De Litteris

29-1-2013

Immense et rouge

Marie Chartres, photographies d'Akin Cetin - Editions Les inaperçus

C’est une voix qui se chuchote comme un conte, mais qui tisse, en piquetés rouges, l’après “ils se marièrent et eurent…” C’est une âme qui déploie, sous la féminité qui se craquelle, ses motifs fondateurs en chambre d’échos brisés. C’est une femme, prise dans le silence immense et rouge d’un mariage qui dissone avec les espoirs de ses livres d’enfant.

Ne lui reste plus qu’à “gaver le silence” de ses fleurs de mots aux pétales froissés de pourpre, pour dire ses mythes originels : la petite fille disparue sous le corps-fruit voué à faner (“elle est abricot. Elle a une pivoine rouge sang au milieu du ventre. Elle est un fruit, elle est une fleur.
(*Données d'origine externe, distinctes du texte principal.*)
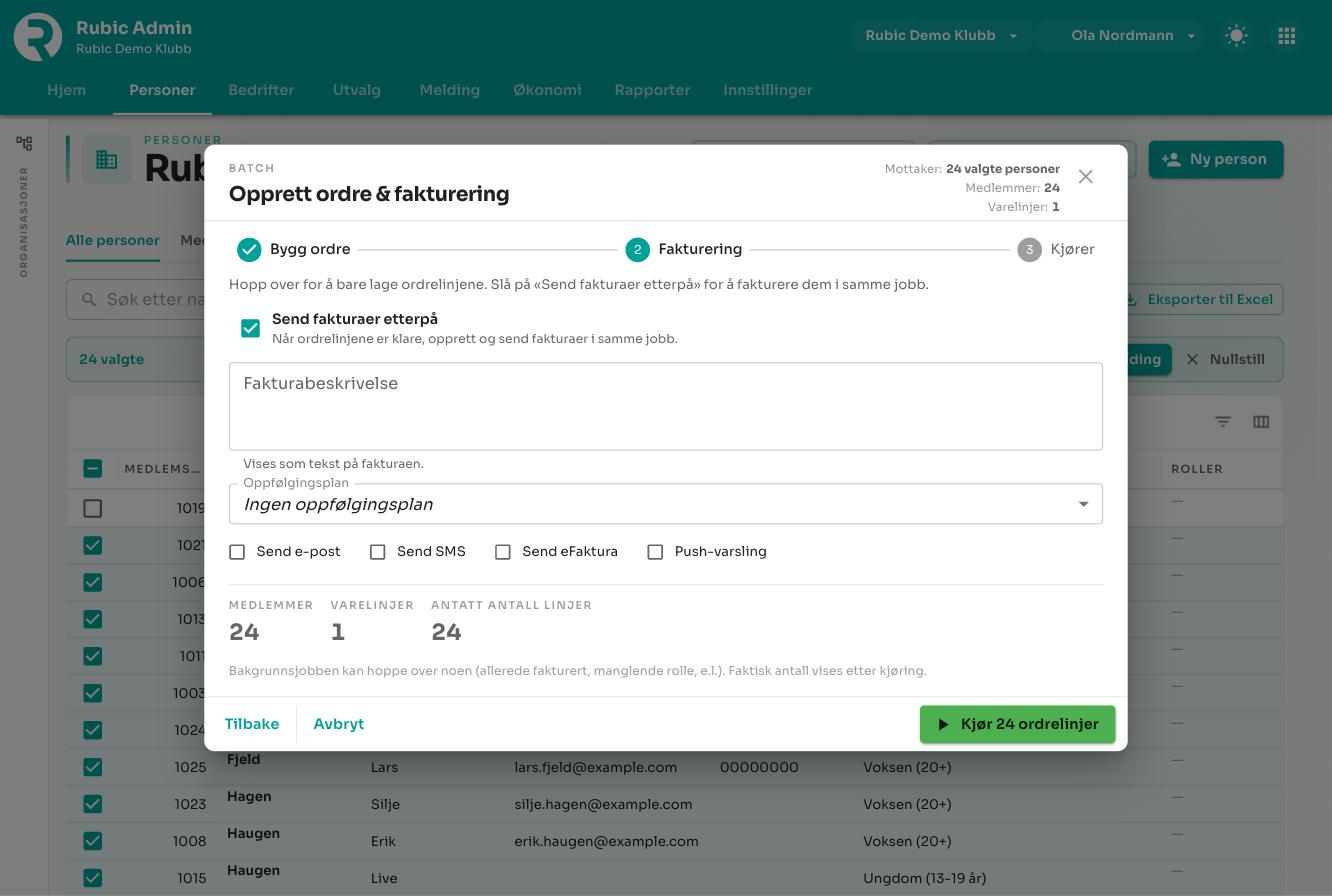1332x896 pixels.
Task: Check the Push-varsling option
Action: click(x=655, y=552)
Bientôt pourri, bientôt fâné”); le ciel, immensité à écrire, qui s’acidule, “bleu bonbon“, ou se grisaille, infini cadavre ; le sang, flaque & “berceau” qui imbibe chaque souvenir, tantôt fleur de viscère promettant l’avènement du féminin, tantôt passé coagulé de terreurs ; l’oiseau qui, loin d’être le compagnon de la princesse de contes de fées, est cadavre, âme maternelle évanouie, memento mori berçant de ses ailes d’archange la narratrice.

Et la mort, la mort plus forte que cet amour déçu, la mort qui transfigure chaque promesse du conte : ballons blancs qui se font crânes envahissant les cieux, chaussure de verre de Cendrillon laissant apparaître, “corolle spongieuse“, un oiseau qui se décompose, ciel qui se chrysanthème, draps qui se font linceul, maison qui devient cimetière à mouches, coeur aimant dont on se rassasie comme d’une  “mangeoire à fourmis“, couteau qui se fait compagnon et menace de trancher “recto-verso” la jalousie…
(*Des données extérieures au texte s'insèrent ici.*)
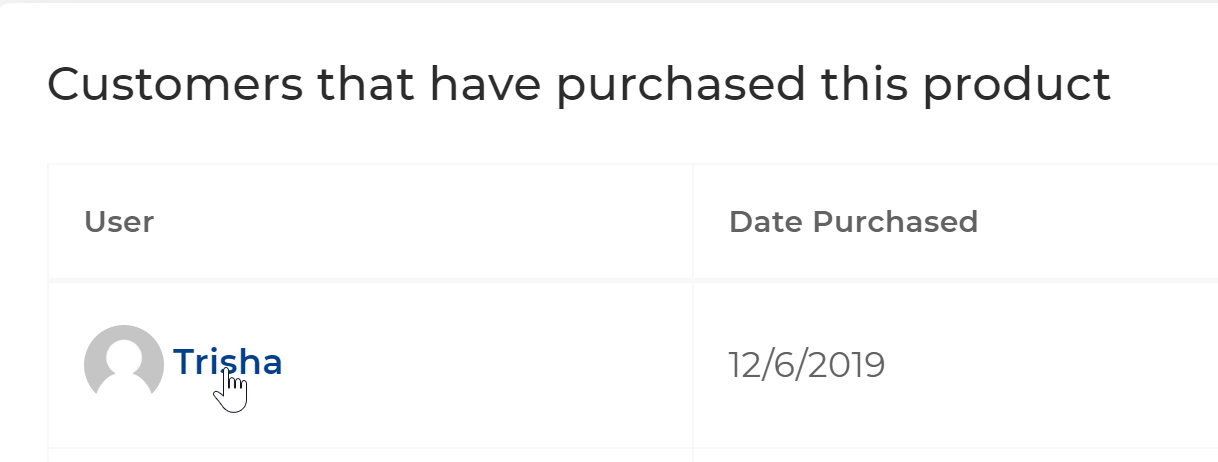Click the silhouette head inside the avatar
The height and width of the screenshot is (462, 1218).
(124, 351)
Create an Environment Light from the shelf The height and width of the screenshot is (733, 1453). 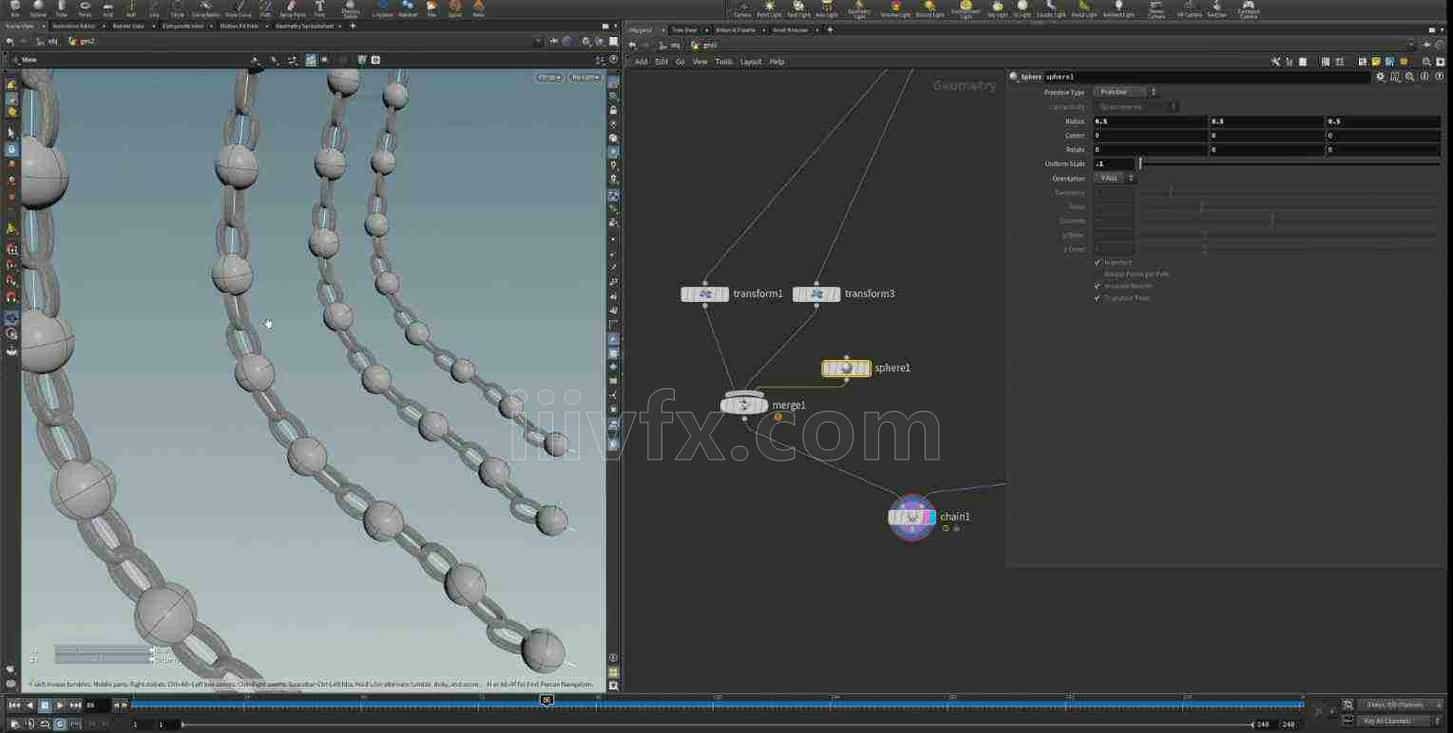coord(967,8)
Ne reste plus qu’à craquer, souffrir, et tenter de laver, dans les dissolvants et les mots qui ressassent et déforment les images, la tache originelle de la “naissance hideuse“, cette première promesse déçue faite par le monde, bien avant la découverte d’une féminité qui se révèle comme “un baiser bruyant entre les cuisses” ou le mariage, désiré “aussi rapidement qu’un craquement d’allumette“, mais qui n’apporte jamais cet éblouissement, ce règne des possibles que la jeune femme devinait aux creux des pages blanches des livres, espérant, inlassable, que “toute laide chose se passe” et que la vie serait semblable à un poème de Prévert (“immense et rouge/ au dessus du Grand Palais/ le soleil d’hiver apparaît...”).

A cette âme inquiète aux variations trouées de sang, aux intonations oscillant entre envolées poétiques émerveillées et émotions crachées, répondent, comme échos démultipliés, les photographies d’Akin Cetin. On y devine, en blasons ou silhouettes à demi-révélées, une autre vision inquiète de la féminité, entre violence et douceur, blancheur fantomatique et contre-jour. Qu’ils se parent de noir & blanc ou de couleurs fanées (vert jauni, rouge orangé, blanc sali), ses instantanés disent, par éclats, une féminité empreinte de nostalgie froissée, qui se heurte aux éclats brutaux du quotidien, et dont la délicatesse (peaux pâles, os saillant, corps ployé, gorge offerte, beau regard voilé, silhouette menue) peine à trouver cadre – les sujets semblent toujours décalés vers la gauche, comme cherchant une issue absente, une promesse d’ailleurs.

On ressort de ce poème symphonique à une voix (chant bouleversant par sa justesse musicale) et un regard (béant de tendresse, jusque dans ses trouées obscures) infiniment touché et troublé, sûr d’avoir croisé, à travers ce mince et délicat volume, un beau conte contemporain à chuchoter à voix basse.